Filho de Mario Cuomo (1932-2015), nascido em uma família de imigrantes italianos, que se elegeu três vezes governador de Nova York e se tornou figura forte no Partido Democrata, Andrew Cuomo sempre se apresentou como seu herdeiro político e, no terceiro mandato, pretendia suplantar as vitórias do pai candidatando-se pela quarta vez, em 2022. Tinha cacife para se sair bem: nos primeiros meses da pandemia, quando Nova York virou epicentro do contágio nos Estados Unidos, ele tomou medidas rápidas e decisivas para manter a população dentro de casa e diariamente, na TV e nas redes sociais, fazia um balanço da crise e disparava críticas cortantes contra Donald Trump e o governo federal. Assim conquistou admiração em toda parte e 77% de aprovação dos eleitores. Antes das denúncias, porém, sua imagem já havia sido arranhada pela constatação de que seu governo manipulou para baixo o número de casos de contágio pelo novo coronavírus. Depois delas, prestígio e reputação desmoronaram juntos — embora, na despedida do cargo, continuasse a se apresentar como um sujeito incompreendido. “A meu ver, nunca passei dos limites com ninguém, mas deixei de perceber que os limites foram redefinidos. Não dei a devida atenção às mudanças geracionais e culturais, e devia ter dado.

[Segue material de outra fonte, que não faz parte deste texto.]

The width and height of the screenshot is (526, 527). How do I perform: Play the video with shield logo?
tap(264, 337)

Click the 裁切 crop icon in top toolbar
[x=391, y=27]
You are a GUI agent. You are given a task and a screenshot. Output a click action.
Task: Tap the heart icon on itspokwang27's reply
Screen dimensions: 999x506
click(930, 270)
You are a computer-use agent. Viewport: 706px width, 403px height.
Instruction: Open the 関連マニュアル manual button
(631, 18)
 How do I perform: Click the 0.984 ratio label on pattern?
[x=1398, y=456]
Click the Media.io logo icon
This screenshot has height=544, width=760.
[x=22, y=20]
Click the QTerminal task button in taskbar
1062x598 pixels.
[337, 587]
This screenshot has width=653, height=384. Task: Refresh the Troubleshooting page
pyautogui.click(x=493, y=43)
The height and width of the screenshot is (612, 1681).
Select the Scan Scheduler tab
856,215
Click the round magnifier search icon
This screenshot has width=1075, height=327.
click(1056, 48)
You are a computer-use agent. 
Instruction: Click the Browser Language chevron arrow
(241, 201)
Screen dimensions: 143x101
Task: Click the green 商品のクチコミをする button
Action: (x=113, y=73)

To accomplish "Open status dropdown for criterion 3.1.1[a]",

Isso é indesculpável”, argumentou.
A se julgar por escândalos anteriores, o tombo de Cuomo, estrela em franca ascensão, não tem volta. “Os danos à sua carreira dificilmente serão reparados e é pouco provável que volte a concorrer a qualquer cargo eletivo”, diz o sociólogo e analista político Robert Shapiro, da Universidade Columbia. Ironicamente, a insensibilidade do governador no trato de suas funcionárias acabou colocando duas mulheres em posição de destaque. Uma é a secretária Tish. A outra é sua vice, Kathy Hochul, 62 anos, política de carreira de quem nunca foi próximo — o que agora se reverte em fato positivo — e que vai se tornar a primeira governadora de Nova York. “O assédio sexual é inaceitável em qualquer local de trabalho, ainda mais no serviço público. Eu admiro muito a coragem das vítimas que decidiram fazer as denúncias e acredito em sua palavra”, escreveu ela em suas redes sociais após a publicação do relatório. Hochul administra, junto com a mãe, um lar temporário para vítimas de violência doméstica em sua cidade natal, Buffalo, e liderou uma campanha contra casos de estupro em universidades americanas. Novos tempos, novas atitudes. É bom que seja assim.